Seattle’s moratorium on residential evictions, which was set to expire at the end of this month, is being extended until Sept. 30, Mayor Jenny Durkan announced June 18.
According to the order, landlords will continue to be prohibited from issuing notices of termination or otherwise initiating eviction actions with courts, unless there’s an imminent threat to the health and safety of the community. Late fees, interest, or other charges due to late payment of rent during the moratorium aren’t allowed.
However, tenants are still legally obligated to pay rent during the moratorium, and landlords are encouraged to offer “flexible payment plans,” the mayor’s office said.
In addition, a city law providing tenants a six-month period in which they may claim a defense in court against eviction due to lockdown-related financial hardship, will take effect when the moratorium expires.
“We must also recognize that the economic impact of the pandemic forced many businesses to close, left far too many without jobs, and we are still responding to the fallout,” Durkan, a Democrat, said in a statement. “While we continue to be in a state of emergency, this three-month extension will ensure we can provide the cash rental assistance and housing support that is critical to stabilizing the community as we reopen.”
It’s the fifth extension Durkan has ordered since the CCP (Chinese Communist Party) virus pandemic hit Seattle in March 2020. A similar statewide moratorium on evictions established by Washington Gov. Jay Inslee is also set to end on June 30, although Inslee hasn’t yet announced whether he’ll extend it.

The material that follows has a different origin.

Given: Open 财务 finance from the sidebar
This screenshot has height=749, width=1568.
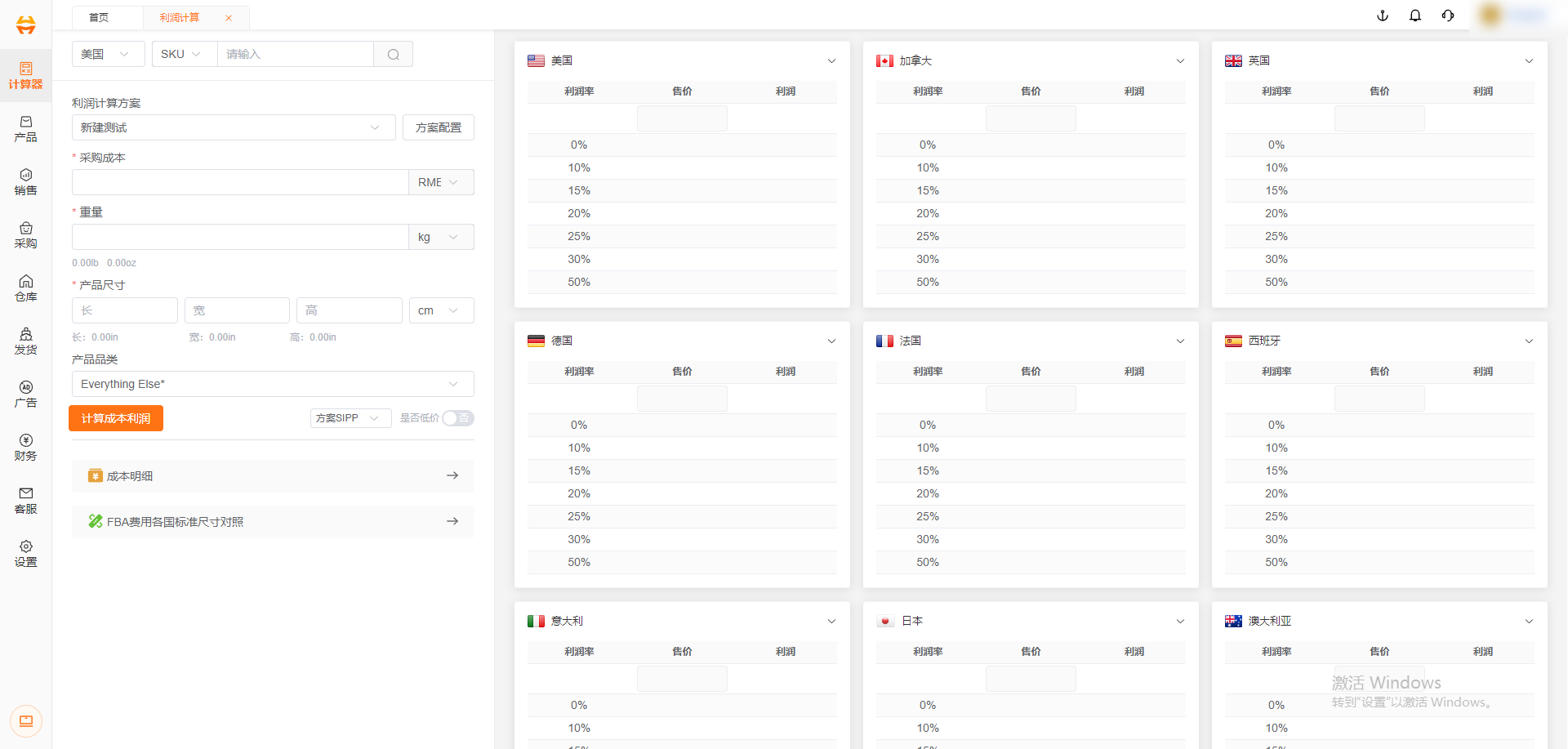Looking at the screenshot, I should [x=25, y=447].
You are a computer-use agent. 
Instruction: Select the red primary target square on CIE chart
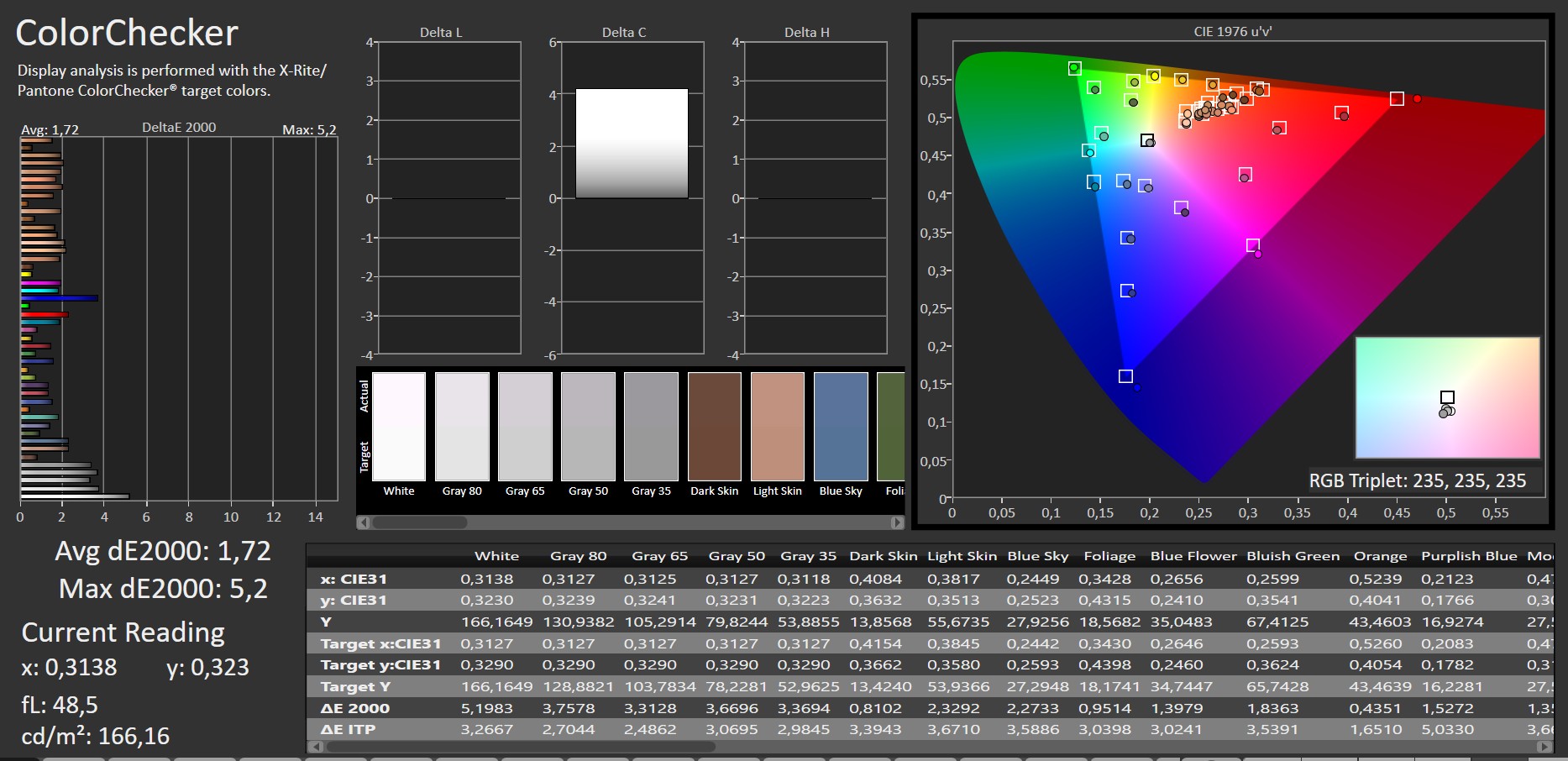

In a lawsuit filed in September 2020, a group of Seattle landlords specifically challenged the city’s six-month defense rule, saying that the rule forces them to act like welfare agencies even after the end of the public health emergency.
Washington’s statewide eviction ban is also being challenged in court by a coalition of small housing providers who argue they’ve been forced to provide their services without compensation from the state, while still having to pay taxes, mortgages, and maintenance costs, and trying to support their families.
“No one group or individual alone can bear all of the costs and burden brought on by the COVID-19 pandemic. Yet that is what is being asked of small housing providers,” the Washington Business Properties Association (WBPA), one of the residential and business landlord organizations supporting the lawsuit, said in a statement. “The governor’s order was hastily adopted and needlessly extended, giving a ‘free ride’ to tenants who can pay but choose not to as well as to tenants engaging in criminal and nuisance behavior or causing property damage.”